#### PROMPT:
Reproduce each line of the following material verbatim, from beginning to end.

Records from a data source

::::

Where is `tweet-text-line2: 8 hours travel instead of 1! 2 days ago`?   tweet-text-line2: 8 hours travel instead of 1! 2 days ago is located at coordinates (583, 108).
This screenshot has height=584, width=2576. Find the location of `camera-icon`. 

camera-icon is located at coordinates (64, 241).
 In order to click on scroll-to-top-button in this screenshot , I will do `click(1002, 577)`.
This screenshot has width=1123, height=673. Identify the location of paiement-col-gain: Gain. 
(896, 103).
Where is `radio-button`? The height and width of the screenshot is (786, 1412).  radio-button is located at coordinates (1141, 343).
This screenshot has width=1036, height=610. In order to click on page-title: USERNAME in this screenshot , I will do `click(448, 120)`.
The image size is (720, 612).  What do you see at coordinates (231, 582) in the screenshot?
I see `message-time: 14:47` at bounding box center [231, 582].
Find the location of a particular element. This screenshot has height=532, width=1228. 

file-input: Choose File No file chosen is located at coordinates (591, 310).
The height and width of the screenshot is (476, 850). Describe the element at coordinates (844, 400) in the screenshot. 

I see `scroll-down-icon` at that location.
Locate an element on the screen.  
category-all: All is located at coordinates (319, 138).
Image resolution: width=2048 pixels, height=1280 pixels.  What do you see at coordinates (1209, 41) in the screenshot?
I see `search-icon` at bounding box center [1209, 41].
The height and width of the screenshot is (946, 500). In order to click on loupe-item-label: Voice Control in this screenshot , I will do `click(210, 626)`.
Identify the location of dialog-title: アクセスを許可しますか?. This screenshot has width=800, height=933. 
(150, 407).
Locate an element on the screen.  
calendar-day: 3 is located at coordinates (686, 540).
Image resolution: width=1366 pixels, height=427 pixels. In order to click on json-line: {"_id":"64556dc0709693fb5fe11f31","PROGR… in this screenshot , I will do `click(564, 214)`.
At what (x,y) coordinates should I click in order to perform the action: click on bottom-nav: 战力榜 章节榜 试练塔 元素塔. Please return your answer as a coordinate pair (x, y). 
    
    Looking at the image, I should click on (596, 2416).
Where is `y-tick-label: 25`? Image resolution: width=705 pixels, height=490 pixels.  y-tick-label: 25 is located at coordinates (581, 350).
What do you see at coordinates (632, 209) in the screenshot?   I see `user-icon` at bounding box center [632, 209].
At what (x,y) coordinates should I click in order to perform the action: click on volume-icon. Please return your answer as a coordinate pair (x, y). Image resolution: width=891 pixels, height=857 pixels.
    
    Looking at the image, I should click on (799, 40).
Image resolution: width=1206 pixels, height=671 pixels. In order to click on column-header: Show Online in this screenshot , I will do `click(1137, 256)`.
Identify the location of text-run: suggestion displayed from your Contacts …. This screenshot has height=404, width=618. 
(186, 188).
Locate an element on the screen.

::::

#### EXERCISE ANSWER:
Where is `tweet-text-line2: 8 hours travel instead of 1! 2 days ago`?   tweet-text-line2: 8 hours travel instead of 1! 2 days ago is located at coordinates (583, 108).
This screenshot has height=584, width=2576. Find the location of `camera-icon`. 

camera-icon is located at coordinates (64, 241).
 In order to click on scroll-to-top-button in this screenshot , I will do `click(1002, 577)`.
This screenshot has width=1123, height=673. Identify the location of paiement-col-gain: Gain. 
(896, 103).
Where is `radio-button`? The height and width of the screenshot is (786, 1412).  radio-button is located at coordinates (1141, 343).
This screenshot has width=1036, height=610. In order to click on page-title: USERNAME in this screenshot , I will do `click(448, 120)`.
The image size is (720, 612).  What do you see at coordinates (231, 582) in the screenshot?
I see `message-time: 14:47` at bounding box center [231, 582].
Find the location of a particular element. This screenshot has height=532, width=1228. 

file-input: Choose File No file chosen is located at coordinates (591, 310).
The height and width of the screenshot is (476, 850). Describe the element at coordinates (844, 400) in the screenshot. 

I see `scroll-down-icon` at that location.
Locate an element on the screen.  
category-all: All is located at coordinates (319, 138).
Image resolution: width=2048 pixels, height=1280 pixels.  What do you see at coordinates (1209, 41) in the screenshot?
I see `search-icon` at bounding box center [1209, 41].
The height and width of the screenshot is (946, 500). In order to click on loupe-item-label: Voice Control in this screenshot , I will do `click(210, 626)`.
Identify the location of dialog-title: アクセスを許可しますか?. This screenshot has width=800, height=933. 
(150, 407).
Locate an element on the screen.  
calendar-day: 3 is located at coordinates (686, 540).
Image resolution: width=1366 pixels, height=427 pixels. In order to click on json-line: {"_id":"64556dc0709693fb5fe11f31","PROGR… in this screenshot , I will do `click(564, 214)`.
At what (x,y) coordinates should I click in order to perform the action: click on bottom-nav: 战力榜 章节榜 试练塔 元素塔. Please return your answer as a coordinate pair (x, y). 
    
    Looking at the image, I should click on (596, 2416).
Where is `y-tick-label: 25`? Image resolution: width=705 pixels, height=490 pixels.  y-tick-label: 25 is located at coordinates (581, 350).
What do you see at coordinates (632, 209) in the screenshot?   I see `user-icon` at bounding box center [632, 209].
At what (x,y) coordinates should I click in order to perform the action: click on volume-icon. Please return your answer as a coordinate pair (x, y). Image resolution: width=891 pixels, height=857 pixels.
    
    Looking at the image, I should click on (799, 40).
Image resolution: width=1206 pixels, height=671 pixels. In order to click on column-header: Show Online in this screenshot , I will do `click(1137, 256)`.
Identify the location of text-run: suggestion displayed from your Contacts …. This screenshot has height=404, width=618. 
(186, 188).
Locate an element on the screen.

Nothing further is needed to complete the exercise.